===== Source document
In a typical burro race, a runner and a burro travel a prescribed course together, with the runner leading the burro on a rope. Riding the burro is not allowed, though the human may carry the burro. The burro must be on a lead rope, which is limited to 15 ft. Runners must maintain control of their animals at all times. Burros were formerly required to carry a pack saddle with 33 pounds (15 kilograms) of traditional mining gear, which must include a pick, gold pan, and shovel. The weight requirement has since been lifted, however, the mining paraphernalia of a pick, gold pan, and shovel are still required to be carried on the pack saddle or in panniers. Runners may also include other gear in their pack saddles, such as windbreakers, water, food, etc. Cruelty to the burro is prohibited and racing officials may have burros examined by a veterinarian after the race.

==Competition==
Like horse racing, burro racing has its own "Triple Crown," consisting of three races.

===Fairplay===
The Fairplay race is 29 mi and counts as an ultra-marathon. It takes place in late July as part of Fairplay's Burro Days town festival. The race begins on the main street and goes to the top of Mosquito Pass.
==========
Aim of the exercise:
Answer these from the burro racing text above:
(a) What is the maximum length of the burro's lead rope?
(b) Which three pieces of mining gear must still be carried?
(c) When is the Fairplay race held?
===== Entries supplied
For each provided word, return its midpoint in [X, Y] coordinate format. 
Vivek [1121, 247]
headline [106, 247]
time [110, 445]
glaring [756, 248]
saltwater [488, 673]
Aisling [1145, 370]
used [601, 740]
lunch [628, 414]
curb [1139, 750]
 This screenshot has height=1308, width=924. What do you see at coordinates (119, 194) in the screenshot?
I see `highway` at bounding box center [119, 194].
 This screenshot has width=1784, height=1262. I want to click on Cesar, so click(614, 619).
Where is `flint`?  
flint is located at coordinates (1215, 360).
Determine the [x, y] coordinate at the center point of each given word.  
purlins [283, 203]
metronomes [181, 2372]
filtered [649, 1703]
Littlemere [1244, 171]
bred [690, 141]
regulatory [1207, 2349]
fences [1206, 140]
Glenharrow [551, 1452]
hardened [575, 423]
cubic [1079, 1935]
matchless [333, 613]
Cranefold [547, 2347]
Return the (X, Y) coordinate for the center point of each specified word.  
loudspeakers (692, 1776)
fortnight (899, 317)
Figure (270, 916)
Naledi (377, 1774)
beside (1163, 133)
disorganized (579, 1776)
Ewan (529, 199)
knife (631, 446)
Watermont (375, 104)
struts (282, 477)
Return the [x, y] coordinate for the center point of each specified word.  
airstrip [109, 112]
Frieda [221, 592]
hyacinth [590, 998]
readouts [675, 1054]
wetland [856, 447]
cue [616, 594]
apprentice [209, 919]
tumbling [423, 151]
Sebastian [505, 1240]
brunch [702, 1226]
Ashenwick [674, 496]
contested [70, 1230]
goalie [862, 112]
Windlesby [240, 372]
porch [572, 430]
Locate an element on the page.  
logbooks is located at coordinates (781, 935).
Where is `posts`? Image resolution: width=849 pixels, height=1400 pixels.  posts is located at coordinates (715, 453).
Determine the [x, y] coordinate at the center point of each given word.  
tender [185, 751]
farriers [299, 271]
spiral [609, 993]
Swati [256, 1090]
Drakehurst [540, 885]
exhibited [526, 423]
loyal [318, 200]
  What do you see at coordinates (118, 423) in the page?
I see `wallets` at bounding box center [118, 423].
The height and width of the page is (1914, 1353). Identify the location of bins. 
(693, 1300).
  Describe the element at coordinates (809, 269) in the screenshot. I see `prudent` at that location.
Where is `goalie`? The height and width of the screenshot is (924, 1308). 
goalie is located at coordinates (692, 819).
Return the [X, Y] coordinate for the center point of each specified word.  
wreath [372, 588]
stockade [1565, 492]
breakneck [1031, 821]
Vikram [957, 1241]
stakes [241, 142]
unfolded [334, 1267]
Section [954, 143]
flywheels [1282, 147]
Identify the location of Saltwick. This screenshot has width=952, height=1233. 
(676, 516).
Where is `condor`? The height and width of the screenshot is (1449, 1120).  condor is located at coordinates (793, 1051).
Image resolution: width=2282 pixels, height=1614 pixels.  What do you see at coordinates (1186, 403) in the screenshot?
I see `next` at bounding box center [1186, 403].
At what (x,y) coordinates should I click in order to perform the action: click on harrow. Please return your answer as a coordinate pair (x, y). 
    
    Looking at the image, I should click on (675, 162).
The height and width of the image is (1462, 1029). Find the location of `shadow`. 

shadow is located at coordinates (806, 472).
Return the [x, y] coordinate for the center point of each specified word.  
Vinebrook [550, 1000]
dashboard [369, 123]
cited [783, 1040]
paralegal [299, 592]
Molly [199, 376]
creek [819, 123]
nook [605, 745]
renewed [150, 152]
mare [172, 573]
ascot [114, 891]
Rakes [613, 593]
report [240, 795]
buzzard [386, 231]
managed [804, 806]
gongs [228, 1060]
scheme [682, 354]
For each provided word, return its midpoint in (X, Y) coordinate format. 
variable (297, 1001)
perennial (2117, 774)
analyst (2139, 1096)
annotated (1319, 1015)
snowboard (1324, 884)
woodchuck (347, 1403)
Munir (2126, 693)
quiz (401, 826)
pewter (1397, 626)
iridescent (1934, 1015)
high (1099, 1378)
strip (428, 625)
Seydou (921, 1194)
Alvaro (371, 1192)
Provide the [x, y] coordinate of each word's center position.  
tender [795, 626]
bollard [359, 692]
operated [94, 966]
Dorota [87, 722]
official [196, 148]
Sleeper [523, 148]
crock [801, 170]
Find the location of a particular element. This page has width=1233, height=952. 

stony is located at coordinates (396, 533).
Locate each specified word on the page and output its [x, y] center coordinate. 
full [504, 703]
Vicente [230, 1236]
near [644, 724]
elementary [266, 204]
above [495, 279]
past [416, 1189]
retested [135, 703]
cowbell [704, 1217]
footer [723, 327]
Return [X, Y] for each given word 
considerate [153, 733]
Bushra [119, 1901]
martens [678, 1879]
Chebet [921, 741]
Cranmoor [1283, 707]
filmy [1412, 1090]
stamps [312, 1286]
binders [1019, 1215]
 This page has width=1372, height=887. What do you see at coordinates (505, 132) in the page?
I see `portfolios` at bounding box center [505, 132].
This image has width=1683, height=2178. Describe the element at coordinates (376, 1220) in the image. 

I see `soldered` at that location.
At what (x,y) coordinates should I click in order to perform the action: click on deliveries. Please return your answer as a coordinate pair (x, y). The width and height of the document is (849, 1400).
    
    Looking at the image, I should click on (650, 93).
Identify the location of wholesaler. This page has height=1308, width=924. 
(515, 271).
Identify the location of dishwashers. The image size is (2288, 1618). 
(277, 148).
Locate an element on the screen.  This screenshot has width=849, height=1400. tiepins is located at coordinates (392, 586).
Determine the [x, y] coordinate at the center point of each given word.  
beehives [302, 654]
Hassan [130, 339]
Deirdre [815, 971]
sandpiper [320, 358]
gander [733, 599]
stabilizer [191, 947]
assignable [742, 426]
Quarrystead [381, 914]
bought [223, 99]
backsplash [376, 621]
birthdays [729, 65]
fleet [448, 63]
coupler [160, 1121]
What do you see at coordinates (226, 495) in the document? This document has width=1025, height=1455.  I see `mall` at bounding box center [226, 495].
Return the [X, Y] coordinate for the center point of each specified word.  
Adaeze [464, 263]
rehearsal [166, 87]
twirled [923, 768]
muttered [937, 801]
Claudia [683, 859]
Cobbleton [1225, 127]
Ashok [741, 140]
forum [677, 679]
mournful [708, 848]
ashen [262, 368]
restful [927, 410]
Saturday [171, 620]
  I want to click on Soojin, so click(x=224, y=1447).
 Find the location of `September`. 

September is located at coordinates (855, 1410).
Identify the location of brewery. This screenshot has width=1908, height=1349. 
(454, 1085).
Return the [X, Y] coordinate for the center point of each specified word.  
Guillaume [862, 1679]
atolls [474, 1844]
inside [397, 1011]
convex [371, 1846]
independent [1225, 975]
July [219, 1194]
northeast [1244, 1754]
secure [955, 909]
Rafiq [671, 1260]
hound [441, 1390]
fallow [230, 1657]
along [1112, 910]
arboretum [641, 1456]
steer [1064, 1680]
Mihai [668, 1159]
==========
Written solution:
(a) 15 ft.
(b) A pick, a gold pan, and a shovel.
(c) In late July, as part of Fairplay's Burro Days town festival.